_Tasks to carry out_
A: Do the following statements agree with the mailing-list message about query progress indication? For each, answer yes or no and quote the deciding words of the message. (i) The reported percentage is refreshed no more than once per second. (ii) Merge joins are among the node types handled so far. (iii) The progress indicator can currently be switched off at runtime.
B: Pick up the mailing-list message about query progress indication where it stops and continue it.

_Quoted passage_
● ● ●

Re: Query progress indication - an implementation

From: Robert Haas <robertmhaas(at)gmail(dot)com>
To: Scara Maccai <m_lists(at)yahoo(dot)it>
Cc: pgsql-hackers(at)postgresql(dot)org
Subject: Re: Query progress indication - an implementation
Date: 2009-06-28 17:38:59
Message-ID: 603c8f070906281038r2dccf5c3u3562d930cbd91f24@mail.gmail.com
Views: Raw Message | Whole Thread | Download mbox | Resend email
Thread:
Lists: pgsql-hackers

On Fri, Jun 26, 2009 at 3:37 AM, Scara Maccai<m_lists(at)yahoo(dot)it> wrote:
> Hi all,
>
> following the link in
>
> http://wiki.postgresql.org/wiki/Query_progress_indication
>
> but mostly:
>
> http://www.postech.ac.kr/~swhwang/progress2.pdf [1]
>
> I'm trying to write an implementation of the "dne" method in postgresql.
>
> I added another column to the pg_stat_get_activity function to report the percentage of work done for the query (of course, any other method could be used... the way the percentage is reported to the user can be easily changed).
>
> I attached a first patch (just to see if anyone is interested, the work is by no means finished).
>
> I guess I did a lot of mistakes, since I don't know anything about postgresql code...
>
> 1) the progress indicator can be eliminated at runtime; this could be done with another runtime flag (at the moment is always on)
>
> 2) I added a new structure (Progress) to PlanState to keep all the info about execution progress
>
> 3) I needed a pointer to the root of the PlanStates, to be able to calculate the total progress of the query tree (I bet this pointer was already available somewhere, but I couldn't find where...)
>
> 4) sub-plans are not included yet (well, just to be honest, I don't really know what postgresql means with those... :) )
>
> 5) the percentage is updated at most every second (can be easily changed)
>
> 6) the methods to adjust upper/lower bounds in [1] are not implemented yet (but that shouldn't be a problem)
>
> 7) the "spilled tuples" handling in [1] is not supported yet
>
> 8) only hash join, loop join, aggregate, sequence scans are implemented at the moment
>
> 9) I added another flag (EXEC_FLAG_DRIVER_BRANCH) in executor.h to signal to the sub-nodes if they are part of a branch that will contain a driver node (for example, inner subtree of a Nested Loops join is not a driver branch). I guess this could be done better at Plan level (instead of PlanState), but this way less code has to be changed
>
> 10) at the moment all driver nodes have the same "work_per_tuple=1", but this could be changed (for example, CPU-intensive driver nodes could have a smaller work_per_tuple value)

● ● ●

_Record list_
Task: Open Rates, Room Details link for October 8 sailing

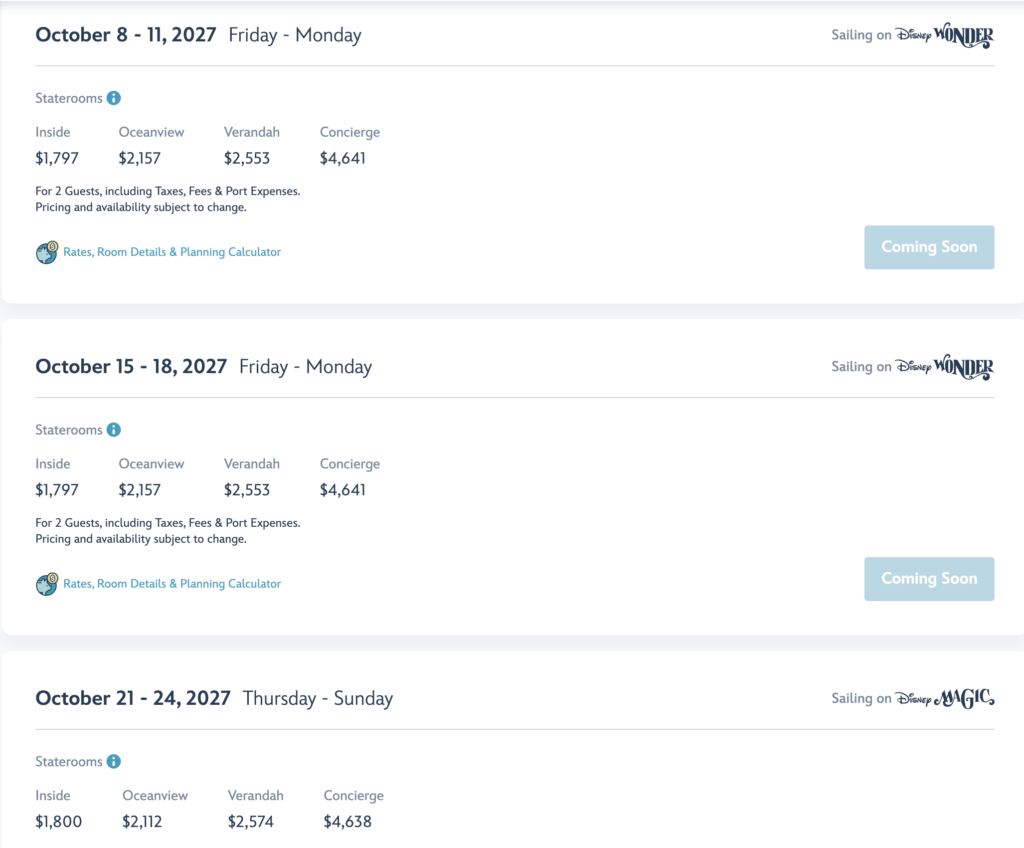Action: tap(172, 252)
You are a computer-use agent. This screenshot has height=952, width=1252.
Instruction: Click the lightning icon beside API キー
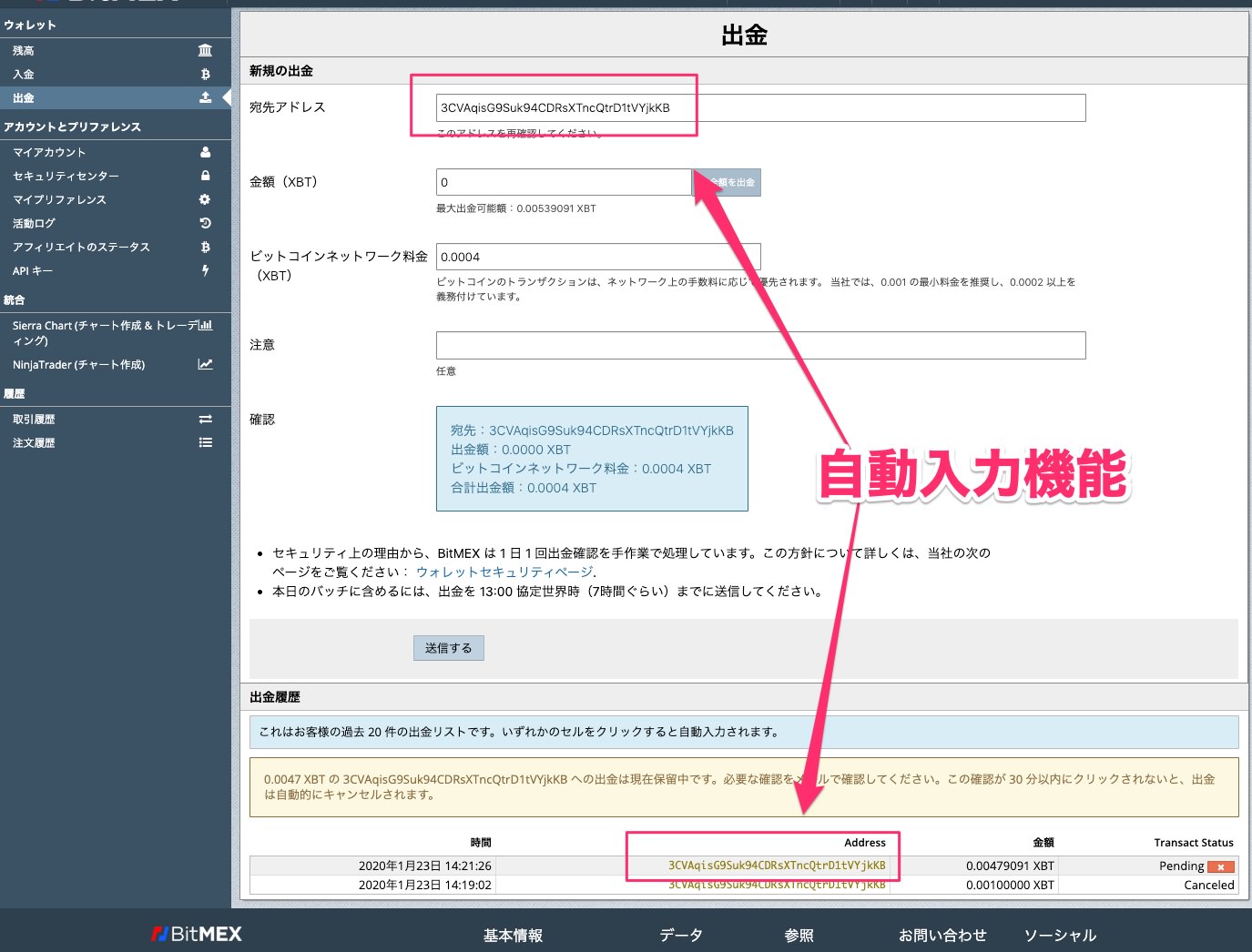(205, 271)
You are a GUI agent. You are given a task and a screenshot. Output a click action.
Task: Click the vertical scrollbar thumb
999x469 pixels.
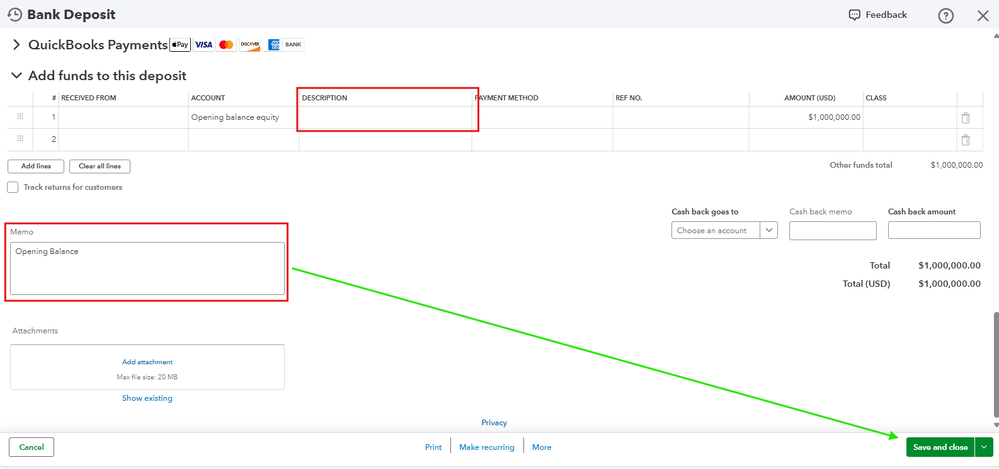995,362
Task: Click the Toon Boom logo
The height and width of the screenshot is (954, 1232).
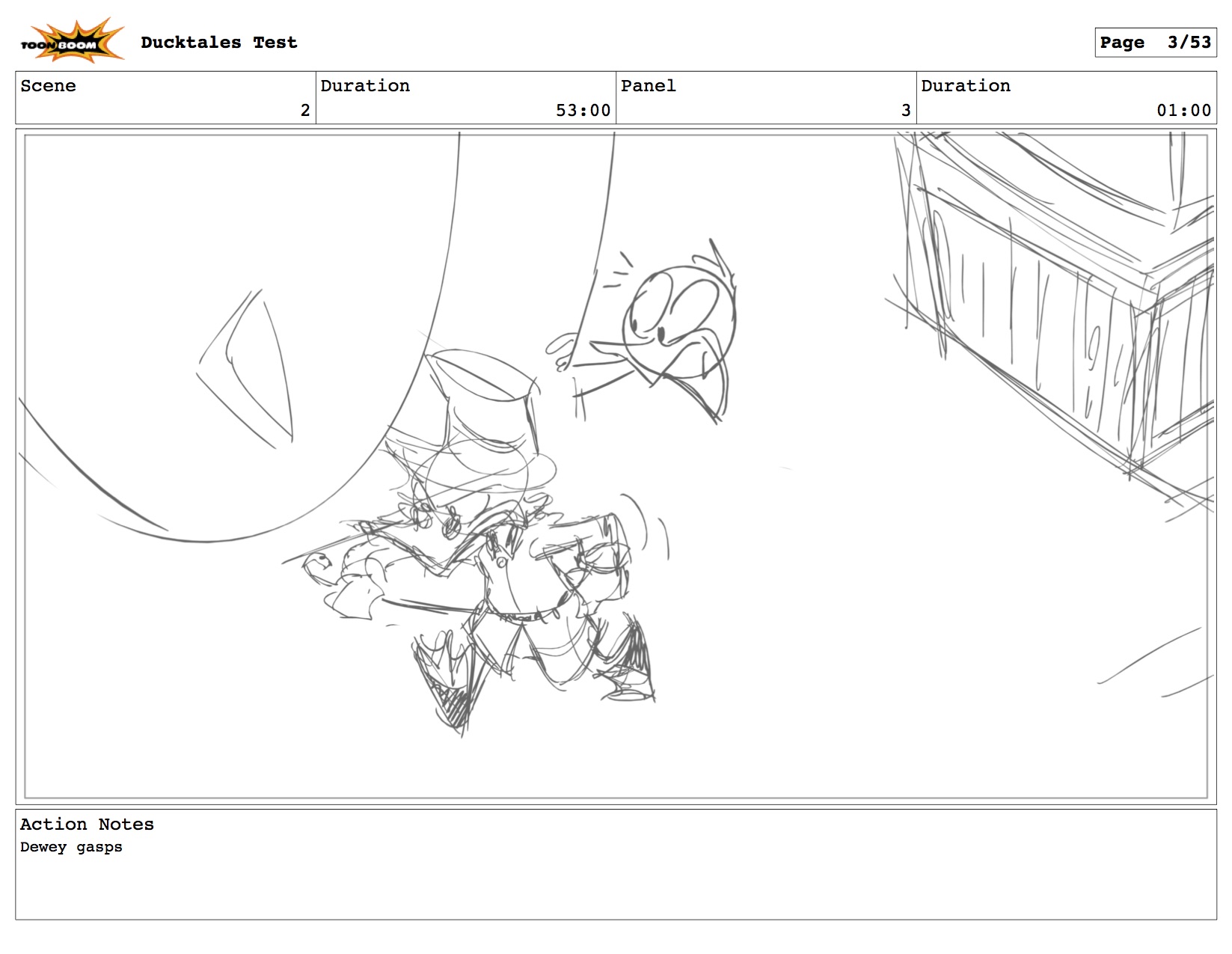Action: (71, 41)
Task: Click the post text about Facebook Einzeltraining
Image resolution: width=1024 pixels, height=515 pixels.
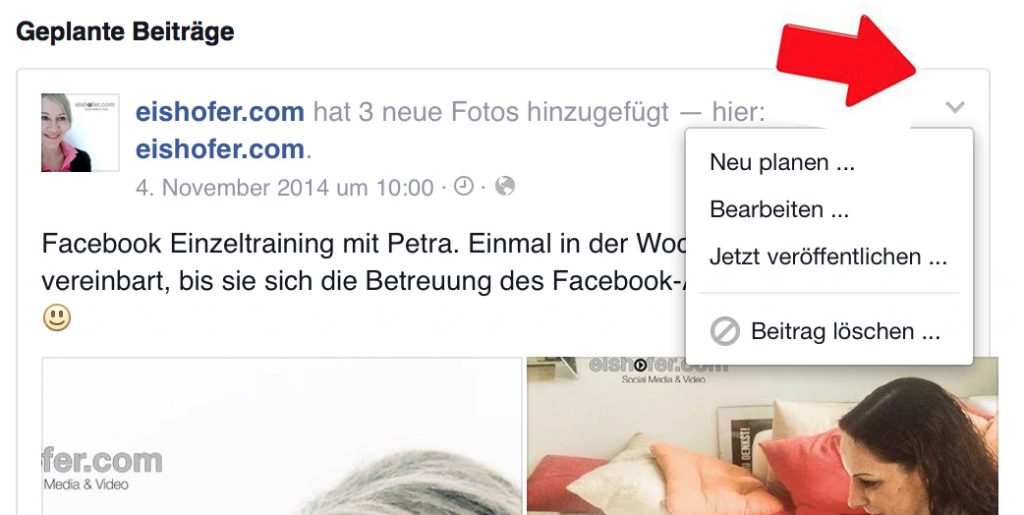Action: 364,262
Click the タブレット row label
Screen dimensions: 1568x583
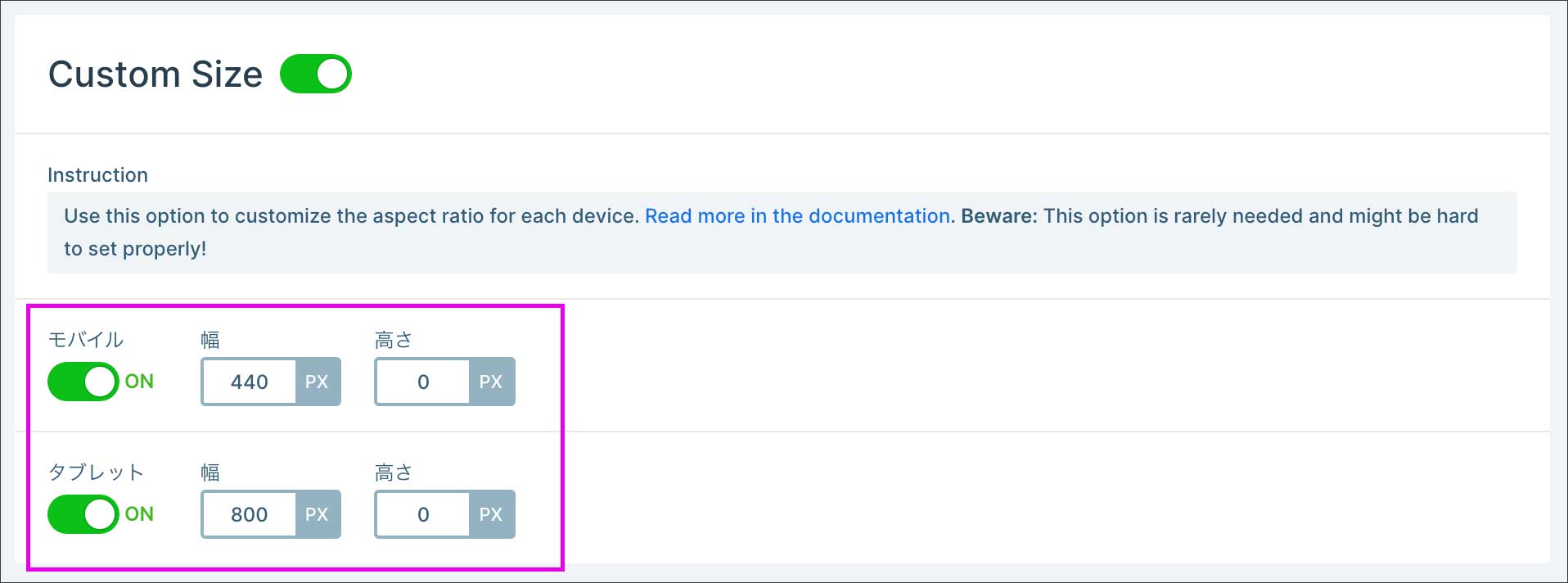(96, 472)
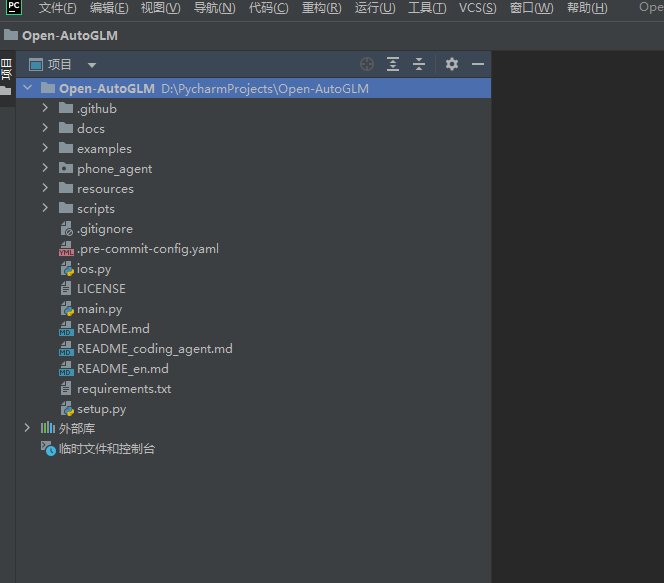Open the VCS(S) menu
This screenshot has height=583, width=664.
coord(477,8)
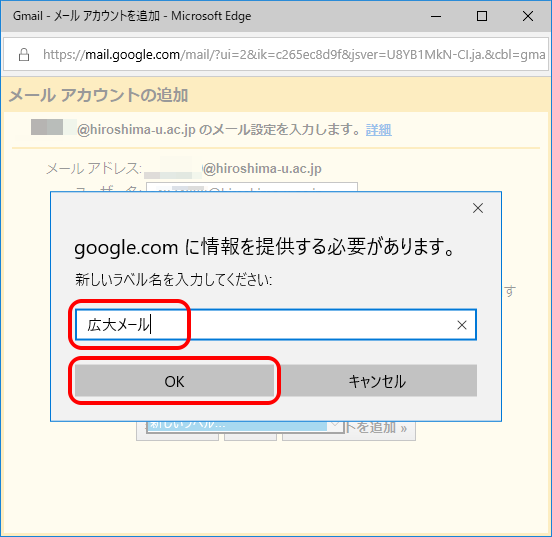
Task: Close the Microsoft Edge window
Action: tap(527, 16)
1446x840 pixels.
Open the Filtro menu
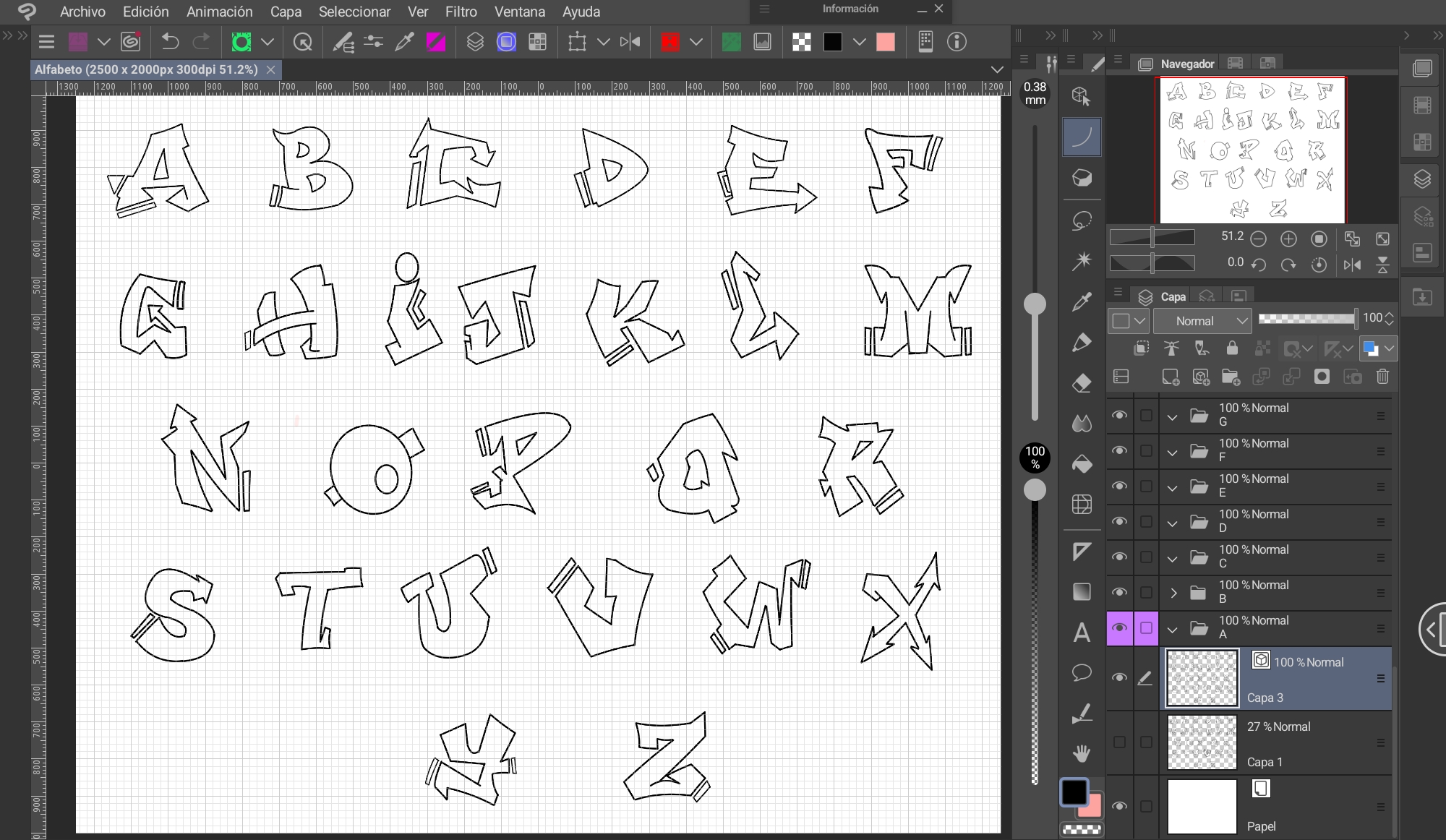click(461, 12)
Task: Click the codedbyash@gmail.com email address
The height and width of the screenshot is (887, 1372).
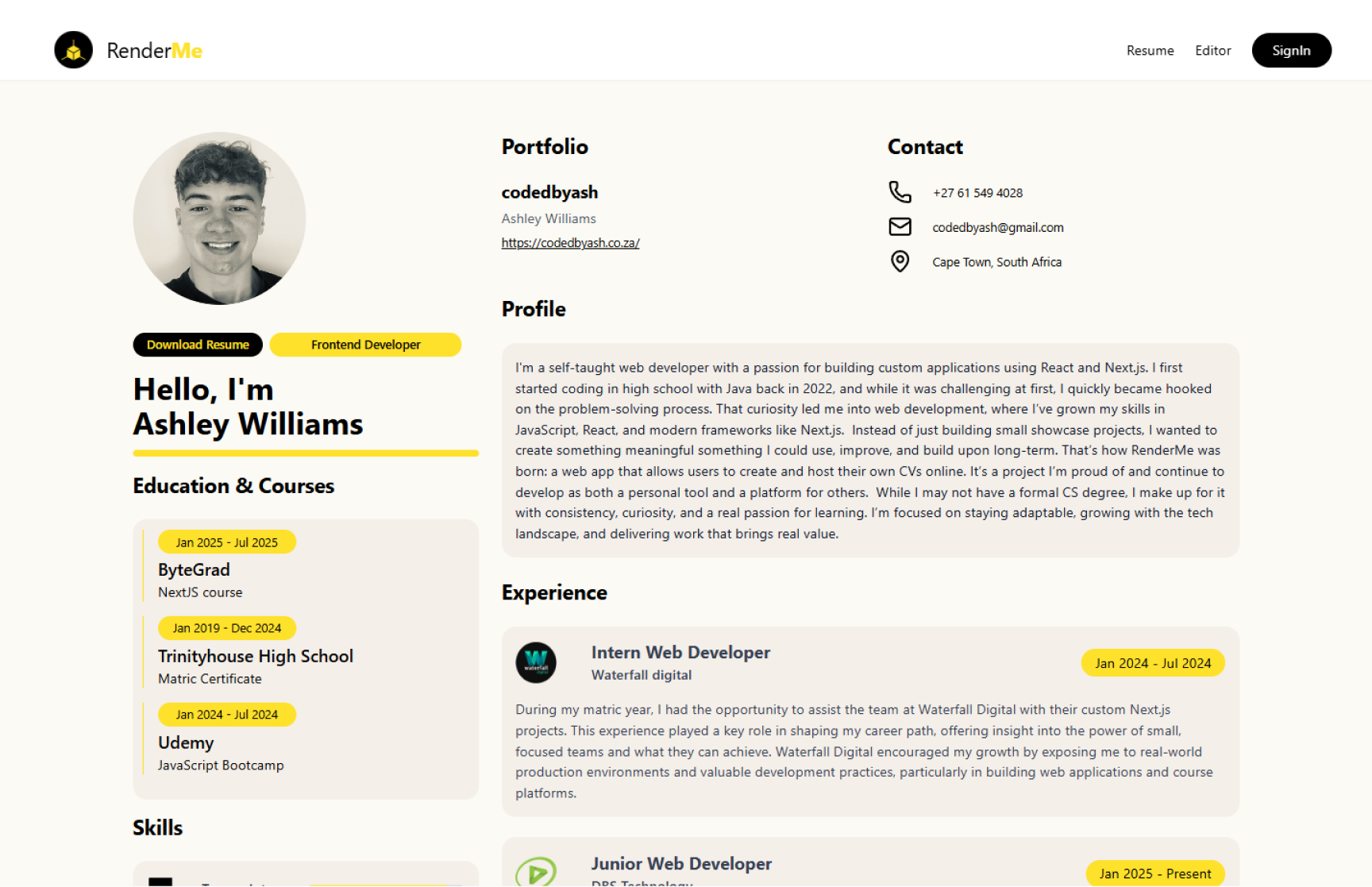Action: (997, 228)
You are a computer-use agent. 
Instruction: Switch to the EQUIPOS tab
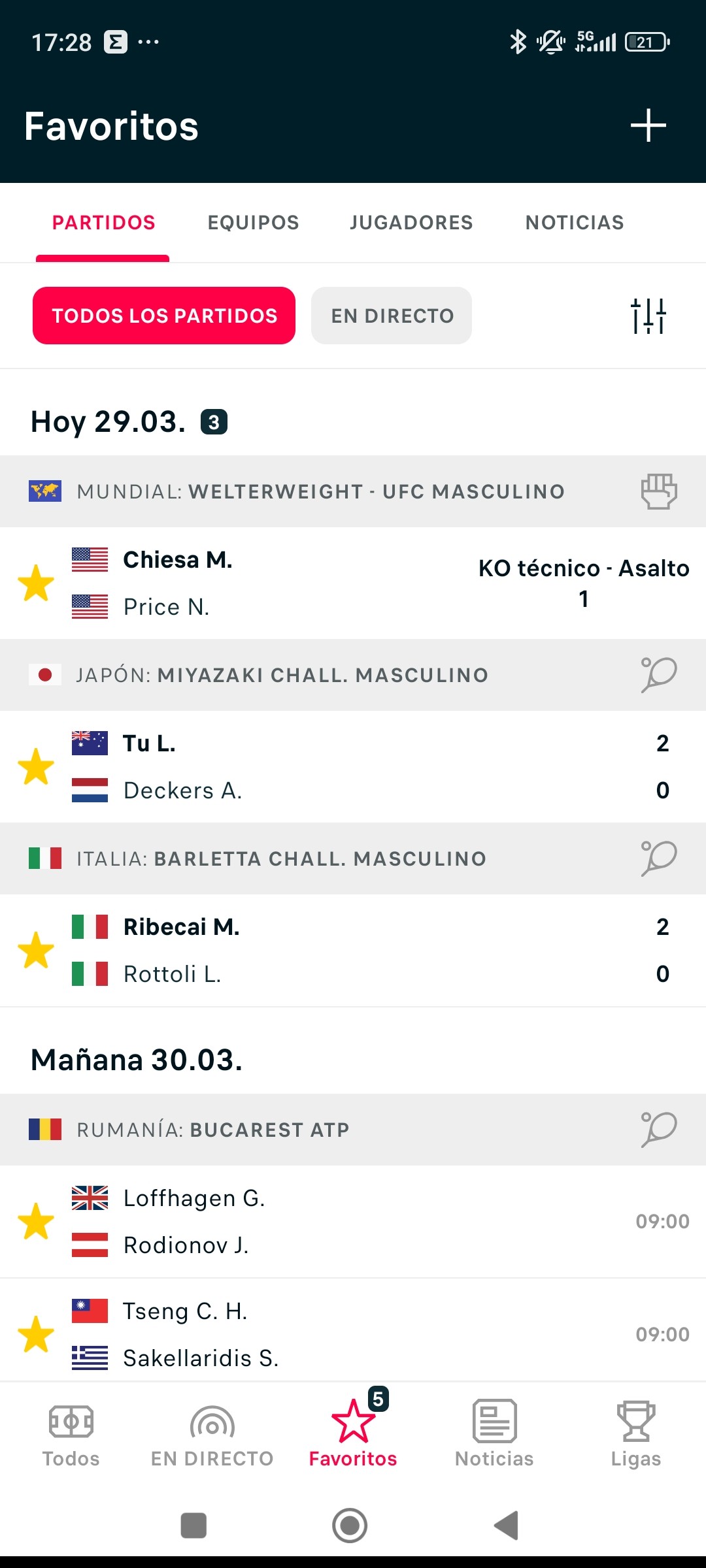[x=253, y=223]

● ● ●

_The answers_
A:
(i) Yes: "the percentage is updated at most every second (can be easily changed)"
(ii) No: "only hash join, loop join, aggregate, sequence scans are implemented at the moment"
(iii) No: "this could be done with another runtime flag (at the moment is always on)"

B:
>
> Well, some (very early) tests on a tpcd db showed it works as expected (well, I only did very few tests...)

You might want to take a look at this:
http://wiki.postgresql.org/wiki/Submitting_a_Patch

The project style is not to use C++-style comments, and you should
eliminate all of the unnecessary diff hunks from your patch (like
files that have only comment or whitespace changes). Also, it is
requested that patches be submitted in context diff format and added
to the CommitFest wiki here:

http://wiki.postgresql.org/wiki/CommitFest_2009-First

As to the content of the patch, I think that what you are doing is
comparing the actual number of "operations" with the expected number
of operations. If that's correct, I'm not sure it's really all that
useful, because it will only give you accurate
percentage-of-completion information when the estimates are correct.
But when the estimates are correct, you probably have a pretty good
idea how long the query will take to run anyway. When the estimates
are off, you'll find that the actual number of operations is more than
the expected number of operations, but that won't really tell you how
far you have to go.

The only other use case I can think of for functionality of this type
is some kind of dashboard view on a system with very long-running
queries, where you want to see how far you have yet to go on each one
(maybe to approximate when you can submit the next one) without having
detailed knowledge of how expensive each individual query was project
to be. But that's a pretty narrow use case, and I'm not sure it
really justifies the overhead of instrumenting every query in this
way. For a fraction of the run-time cost, you could include the
estimated total cost of the query in the pg_stat_activity output,
which would let the user do much the same thing presuming that they
have some knowledge of the usual ratio between costs and execution
times.

Greg Stark was (is?) working on a way to get EXPLAIN-ANALYZE type
statistics on running queries; you might want to take a look at some
of that work and see what you think.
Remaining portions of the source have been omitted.